The problem >> Could you print, exactly and without pictures, only the lines from the one with "Task: Click the 開催場所 field label" through the end of the records below?
# # # # #
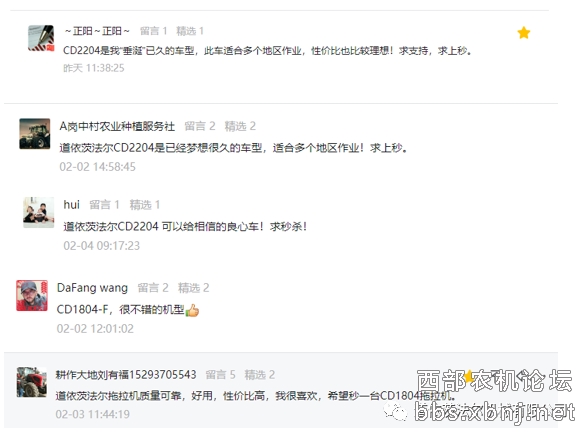Open DaFang wang's profile avatar
Screen dimensions: 586x437
click(x=32, y=296)
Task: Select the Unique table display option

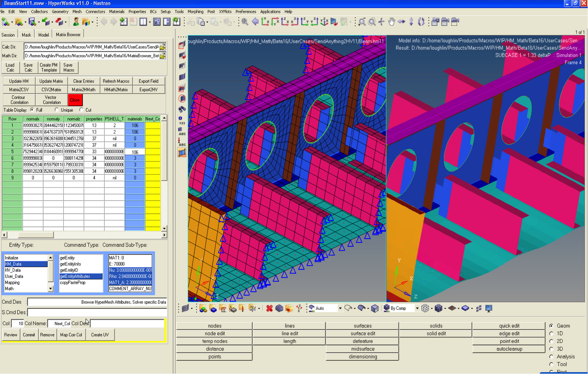Action: point(57,110)
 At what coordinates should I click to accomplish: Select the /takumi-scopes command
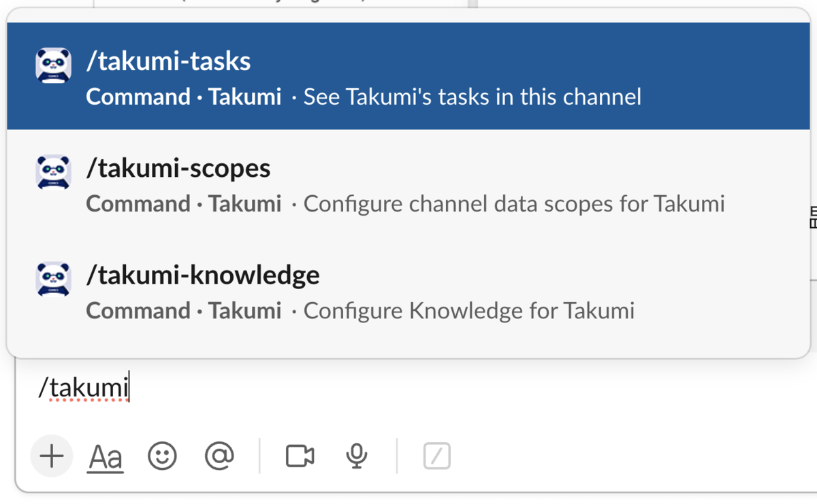[178, 169]
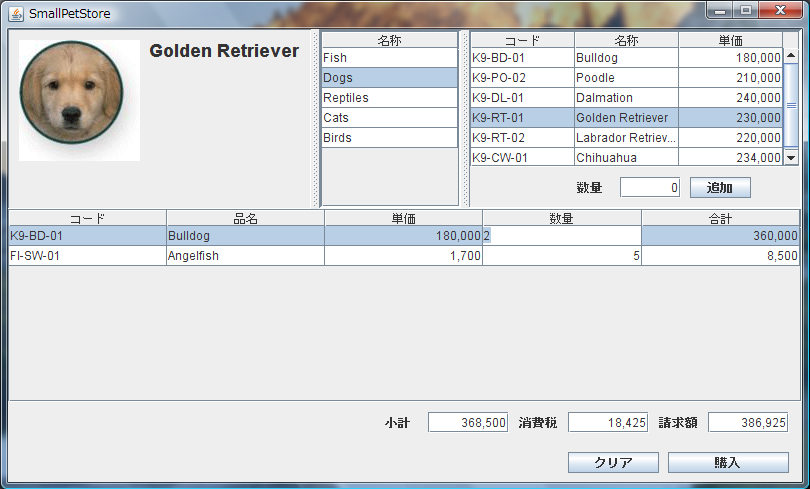Select Labrador Retriever product row
Image resolution: width=810 pixels, height=489 pixels.
tap(625, 138)
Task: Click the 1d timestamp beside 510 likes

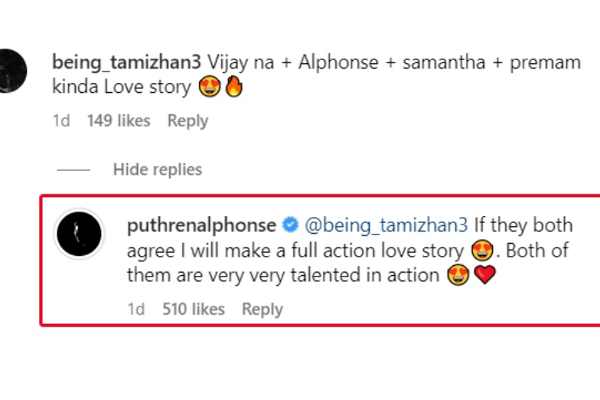Action: click(x=136, y=310)
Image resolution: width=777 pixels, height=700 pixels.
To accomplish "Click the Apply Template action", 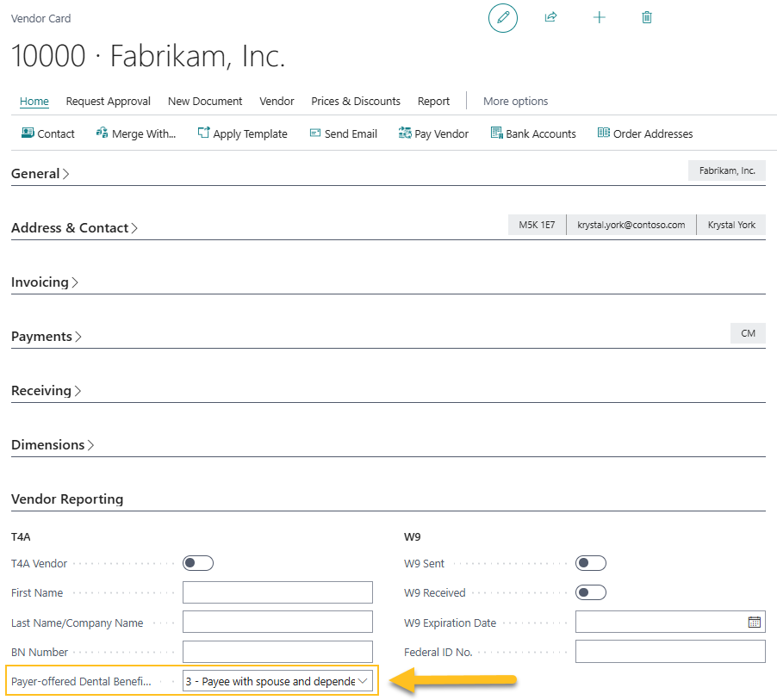I will pyautogui.click(x=243, y=133).

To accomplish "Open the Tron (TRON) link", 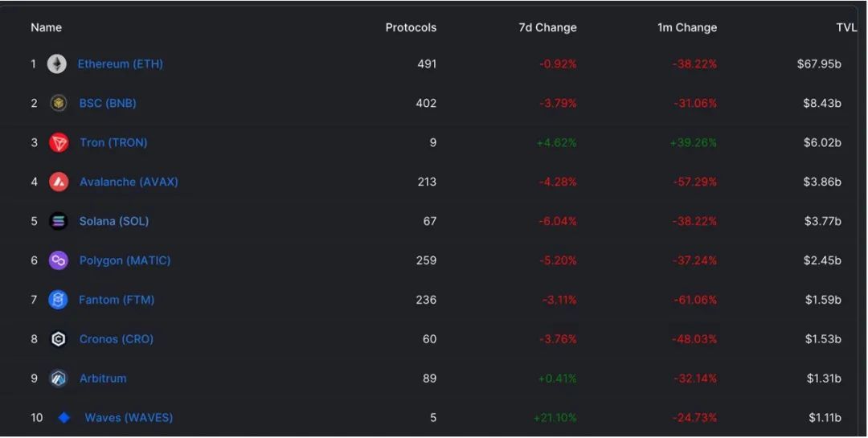I will pyautogui.click(x=113, y=143).
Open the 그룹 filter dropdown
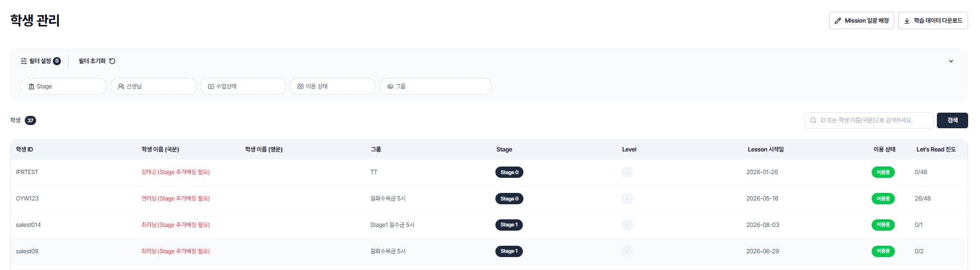The height and width of the screenshot is (270, 980). coord(436,86)
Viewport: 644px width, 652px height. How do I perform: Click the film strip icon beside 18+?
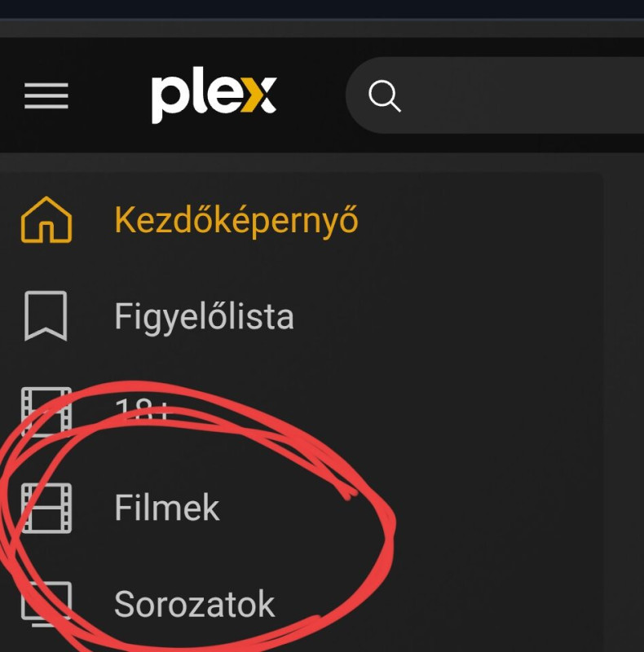46,412
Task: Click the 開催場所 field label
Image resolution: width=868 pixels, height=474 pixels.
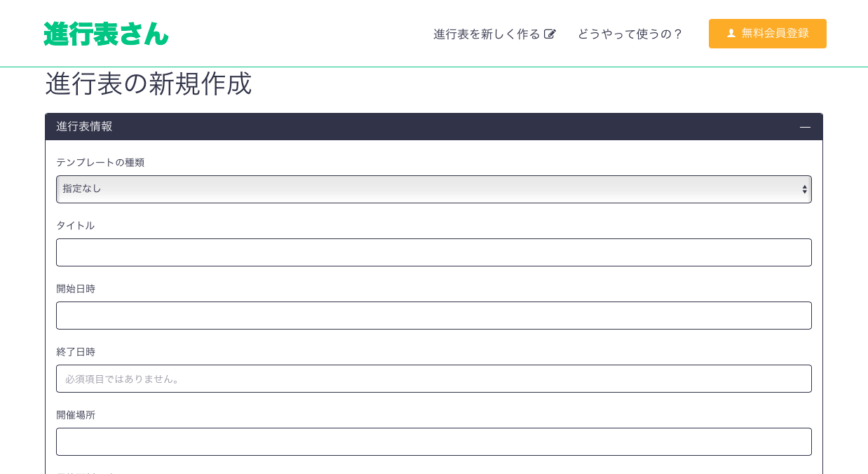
# # # # #
Response for this exercise >>
Task: Click the 開催場所 field label
Image resolution: width=868 pixels, height=474 pixels.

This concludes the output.